PAGE EXTRACT:
%%

Wallace Barbecue, Austell GA (take two)

I started craving some of the interesting barbecue from Atlanta’s western side that I’ve mentioned in these pages before. This is the barbecue served with what’s called either Hudson’s-style sauce, or juice by its fans, and longtime readers may know all too well that I’ve preached its unique style many times before. What I haven’t done, however, is attempt to provide photographs of what the heck I’m talking about, relying instead on descriptions. So one Friday last month, Marie and I had a day off and decided to give the girlchild a little attention and quality time. We left the baby in daycare and took the teenager out to Austell for lunch at Wallace Barbecue. We covered this restaurant in 2010, but I don’t believe that we did a good job. I certainly no longer advise ordering the meat dry. In order to best experience Hudson’s-style sauce, you need to just get a pork and stew plate as it comes.

While you’re waiting, you can look at the hot mustard sauce on the table.

Like the sauce that will arrive with your food, this is another unique sauce to the area. Each of the Hudson’s-style places serve it, as do Billy Bob’s in Carrollton and Barbecue Street in Kennesaw. Note the color and how you can see the sprinkles of cayenne pepper. This is not like South Carolina Piedmont mustard sauce, nor is it like Columbus/Phenix City/Opelika mustard sauce. Each is very, very different from the other. This stuff is “no kidding” hot.

%%

PROVIDED MATERIAL:
%%

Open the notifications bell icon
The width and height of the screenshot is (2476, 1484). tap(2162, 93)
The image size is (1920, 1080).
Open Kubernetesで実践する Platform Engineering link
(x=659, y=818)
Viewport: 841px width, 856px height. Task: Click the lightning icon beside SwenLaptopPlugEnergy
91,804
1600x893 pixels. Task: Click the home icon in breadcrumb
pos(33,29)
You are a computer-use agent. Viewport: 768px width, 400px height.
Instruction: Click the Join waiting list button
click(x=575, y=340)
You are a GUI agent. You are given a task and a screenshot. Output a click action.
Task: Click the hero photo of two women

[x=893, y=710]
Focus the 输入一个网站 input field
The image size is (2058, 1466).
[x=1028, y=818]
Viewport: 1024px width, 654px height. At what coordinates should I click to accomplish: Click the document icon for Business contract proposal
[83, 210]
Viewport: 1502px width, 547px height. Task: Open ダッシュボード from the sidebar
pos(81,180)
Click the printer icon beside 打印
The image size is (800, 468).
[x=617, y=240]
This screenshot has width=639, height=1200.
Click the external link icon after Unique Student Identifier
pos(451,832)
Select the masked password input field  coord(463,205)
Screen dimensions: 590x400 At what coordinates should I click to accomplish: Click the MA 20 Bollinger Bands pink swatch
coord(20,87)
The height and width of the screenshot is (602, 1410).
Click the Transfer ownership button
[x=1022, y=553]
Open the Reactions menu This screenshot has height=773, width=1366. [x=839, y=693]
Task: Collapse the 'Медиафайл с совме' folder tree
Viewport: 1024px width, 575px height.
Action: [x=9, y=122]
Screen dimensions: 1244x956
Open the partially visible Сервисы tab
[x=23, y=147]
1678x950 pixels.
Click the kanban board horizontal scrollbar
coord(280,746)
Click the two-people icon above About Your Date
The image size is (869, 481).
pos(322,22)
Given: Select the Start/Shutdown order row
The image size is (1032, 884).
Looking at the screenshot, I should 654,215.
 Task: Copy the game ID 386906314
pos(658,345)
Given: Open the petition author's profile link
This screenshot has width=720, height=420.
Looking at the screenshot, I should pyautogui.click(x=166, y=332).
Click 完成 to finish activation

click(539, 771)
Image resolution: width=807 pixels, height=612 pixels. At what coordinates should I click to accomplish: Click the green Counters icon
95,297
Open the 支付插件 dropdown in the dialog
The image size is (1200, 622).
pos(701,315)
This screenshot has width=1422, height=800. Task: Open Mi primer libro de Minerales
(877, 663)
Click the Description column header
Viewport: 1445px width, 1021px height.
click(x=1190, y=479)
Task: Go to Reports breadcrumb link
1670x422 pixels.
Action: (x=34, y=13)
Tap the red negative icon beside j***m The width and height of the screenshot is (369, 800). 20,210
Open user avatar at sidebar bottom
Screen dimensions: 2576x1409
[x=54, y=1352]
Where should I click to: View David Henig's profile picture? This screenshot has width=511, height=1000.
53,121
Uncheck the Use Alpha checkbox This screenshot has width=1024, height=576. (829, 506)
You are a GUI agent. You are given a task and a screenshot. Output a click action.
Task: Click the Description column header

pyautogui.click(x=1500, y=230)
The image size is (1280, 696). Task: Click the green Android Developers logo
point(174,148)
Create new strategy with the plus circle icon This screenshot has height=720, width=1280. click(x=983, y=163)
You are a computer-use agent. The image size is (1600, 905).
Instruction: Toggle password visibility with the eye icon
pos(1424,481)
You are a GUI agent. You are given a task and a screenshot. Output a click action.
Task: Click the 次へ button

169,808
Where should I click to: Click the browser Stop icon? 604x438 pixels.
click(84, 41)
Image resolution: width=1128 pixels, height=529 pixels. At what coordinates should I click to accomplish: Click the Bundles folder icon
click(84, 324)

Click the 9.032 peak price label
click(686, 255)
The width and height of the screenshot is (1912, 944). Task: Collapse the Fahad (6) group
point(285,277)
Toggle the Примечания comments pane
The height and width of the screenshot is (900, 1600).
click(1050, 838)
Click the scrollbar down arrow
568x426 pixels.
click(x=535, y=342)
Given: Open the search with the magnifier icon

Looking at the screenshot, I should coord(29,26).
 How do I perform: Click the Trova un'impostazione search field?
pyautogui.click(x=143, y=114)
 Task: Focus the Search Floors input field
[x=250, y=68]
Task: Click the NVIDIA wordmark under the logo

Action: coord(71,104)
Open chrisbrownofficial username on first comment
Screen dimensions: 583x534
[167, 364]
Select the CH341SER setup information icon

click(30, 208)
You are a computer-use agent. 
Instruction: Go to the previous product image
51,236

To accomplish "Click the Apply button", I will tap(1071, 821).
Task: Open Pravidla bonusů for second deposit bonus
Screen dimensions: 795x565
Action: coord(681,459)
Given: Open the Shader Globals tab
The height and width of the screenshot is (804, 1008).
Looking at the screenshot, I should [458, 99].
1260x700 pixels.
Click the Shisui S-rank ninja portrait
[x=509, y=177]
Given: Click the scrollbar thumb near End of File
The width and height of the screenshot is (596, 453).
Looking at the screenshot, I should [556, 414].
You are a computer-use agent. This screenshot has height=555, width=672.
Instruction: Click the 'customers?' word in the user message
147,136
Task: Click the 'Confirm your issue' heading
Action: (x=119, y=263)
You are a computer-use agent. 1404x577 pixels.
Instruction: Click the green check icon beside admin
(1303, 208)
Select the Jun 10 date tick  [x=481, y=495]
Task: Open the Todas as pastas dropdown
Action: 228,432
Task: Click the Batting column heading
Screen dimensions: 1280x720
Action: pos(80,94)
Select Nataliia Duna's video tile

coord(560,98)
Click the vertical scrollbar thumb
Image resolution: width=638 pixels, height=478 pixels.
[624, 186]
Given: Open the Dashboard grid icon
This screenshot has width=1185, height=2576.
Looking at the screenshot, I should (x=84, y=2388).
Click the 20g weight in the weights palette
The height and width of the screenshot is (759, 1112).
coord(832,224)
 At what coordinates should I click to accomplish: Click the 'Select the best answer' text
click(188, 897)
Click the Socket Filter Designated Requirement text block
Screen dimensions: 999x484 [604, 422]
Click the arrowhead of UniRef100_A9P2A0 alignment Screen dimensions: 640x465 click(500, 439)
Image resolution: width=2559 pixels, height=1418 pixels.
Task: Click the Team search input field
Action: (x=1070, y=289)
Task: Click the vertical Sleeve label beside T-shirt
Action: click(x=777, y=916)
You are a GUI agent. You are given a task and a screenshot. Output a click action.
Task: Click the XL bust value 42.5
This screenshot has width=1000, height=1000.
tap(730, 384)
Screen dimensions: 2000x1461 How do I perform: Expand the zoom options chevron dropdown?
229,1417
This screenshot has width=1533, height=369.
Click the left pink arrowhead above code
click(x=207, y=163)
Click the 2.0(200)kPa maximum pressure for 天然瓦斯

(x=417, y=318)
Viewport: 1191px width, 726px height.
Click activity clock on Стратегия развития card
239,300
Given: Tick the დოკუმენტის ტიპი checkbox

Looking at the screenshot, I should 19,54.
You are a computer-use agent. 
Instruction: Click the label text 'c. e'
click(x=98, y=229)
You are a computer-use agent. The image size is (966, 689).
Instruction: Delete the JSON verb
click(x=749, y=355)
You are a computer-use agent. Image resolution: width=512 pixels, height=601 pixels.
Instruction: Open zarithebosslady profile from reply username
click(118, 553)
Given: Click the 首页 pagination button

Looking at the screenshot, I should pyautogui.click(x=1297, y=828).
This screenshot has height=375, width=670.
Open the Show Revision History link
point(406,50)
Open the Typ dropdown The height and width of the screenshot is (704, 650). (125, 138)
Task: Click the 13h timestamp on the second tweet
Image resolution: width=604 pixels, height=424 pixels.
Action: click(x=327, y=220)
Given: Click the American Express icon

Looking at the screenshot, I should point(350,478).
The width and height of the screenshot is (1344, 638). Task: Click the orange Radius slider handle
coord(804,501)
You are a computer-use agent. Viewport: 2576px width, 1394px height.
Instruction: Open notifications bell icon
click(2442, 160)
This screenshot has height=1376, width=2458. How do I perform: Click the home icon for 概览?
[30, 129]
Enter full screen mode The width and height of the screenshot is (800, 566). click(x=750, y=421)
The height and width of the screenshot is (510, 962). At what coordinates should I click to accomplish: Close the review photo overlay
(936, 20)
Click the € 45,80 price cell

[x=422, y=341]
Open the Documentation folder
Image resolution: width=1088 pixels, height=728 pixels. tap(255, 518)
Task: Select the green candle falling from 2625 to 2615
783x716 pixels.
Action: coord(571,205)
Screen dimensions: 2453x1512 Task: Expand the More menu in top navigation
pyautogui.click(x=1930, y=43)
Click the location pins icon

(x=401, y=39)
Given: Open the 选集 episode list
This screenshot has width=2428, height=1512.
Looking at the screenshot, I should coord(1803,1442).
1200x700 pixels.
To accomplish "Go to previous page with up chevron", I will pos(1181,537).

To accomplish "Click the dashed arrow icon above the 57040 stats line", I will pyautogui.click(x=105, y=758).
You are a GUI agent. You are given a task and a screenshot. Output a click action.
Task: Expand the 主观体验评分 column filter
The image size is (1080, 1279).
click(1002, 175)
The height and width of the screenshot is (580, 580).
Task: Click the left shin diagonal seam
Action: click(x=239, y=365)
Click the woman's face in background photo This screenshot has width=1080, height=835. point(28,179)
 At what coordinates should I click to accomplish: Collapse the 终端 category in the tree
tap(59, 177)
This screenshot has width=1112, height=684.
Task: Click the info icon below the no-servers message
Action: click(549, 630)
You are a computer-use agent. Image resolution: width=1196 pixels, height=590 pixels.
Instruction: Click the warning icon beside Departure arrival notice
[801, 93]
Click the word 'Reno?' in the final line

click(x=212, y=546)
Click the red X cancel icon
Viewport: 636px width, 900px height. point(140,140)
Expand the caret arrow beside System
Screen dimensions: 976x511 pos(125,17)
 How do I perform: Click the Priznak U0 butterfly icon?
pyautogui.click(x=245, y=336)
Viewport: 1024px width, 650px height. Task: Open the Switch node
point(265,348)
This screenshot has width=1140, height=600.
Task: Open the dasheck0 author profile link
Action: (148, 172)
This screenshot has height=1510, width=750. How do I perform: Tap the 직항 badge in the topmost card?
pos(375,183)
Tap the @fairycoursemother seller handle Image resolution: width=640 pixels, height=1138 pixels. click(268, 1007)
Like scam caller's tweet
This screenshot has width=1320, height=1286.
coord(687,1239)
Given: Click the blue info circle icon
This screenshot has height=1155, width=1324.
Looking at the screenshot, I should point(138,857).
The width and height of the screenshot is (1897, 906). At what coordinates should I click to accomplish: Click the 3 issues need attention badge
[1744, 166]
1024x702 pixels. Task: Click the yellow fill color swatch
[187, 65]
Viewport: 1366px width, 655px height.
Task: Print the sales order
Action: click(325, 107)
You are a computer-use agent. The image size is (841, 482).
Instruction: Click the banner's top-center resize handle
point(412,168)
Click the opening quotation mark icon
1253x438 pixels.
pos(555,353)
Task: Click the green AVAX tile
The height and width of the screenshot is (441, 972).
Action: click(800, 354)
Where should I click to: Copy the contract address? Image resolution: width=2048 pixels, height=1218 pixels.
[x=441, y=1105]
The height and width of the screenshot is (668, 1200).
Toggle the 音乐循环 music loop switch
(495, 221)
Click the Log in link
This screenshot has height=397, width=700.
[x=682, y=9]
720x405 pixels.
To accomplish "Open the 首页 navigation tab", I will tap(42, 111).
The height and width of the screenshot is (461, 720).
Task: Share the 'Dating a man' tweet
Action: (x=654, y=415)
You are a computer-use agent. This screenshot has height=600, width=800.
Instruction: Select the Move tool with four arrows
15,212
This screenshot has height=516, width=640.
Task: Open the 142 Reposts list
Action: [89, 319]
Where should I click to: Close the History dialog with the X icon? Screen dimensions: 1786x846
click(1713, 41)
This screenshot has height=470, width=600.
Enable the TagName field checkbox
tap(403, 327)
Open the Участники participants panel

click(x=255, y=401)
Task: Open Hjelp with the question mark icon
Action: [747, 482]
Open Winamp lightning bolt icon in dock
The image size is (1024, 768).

%%

Answer these questions about the Wallace Barbecue text:
1. In what year was this restaurant first covered?
2. What should you order to best experience Hudson's-style sauce?
3. Besides the Hudson's-style places, which two restaurants serve the hot mustard sauce?

1. 2010
2. A pork and stew plate as it comes
3. Billy Bob's in Carrollton and Barbecue Street in Kennesaw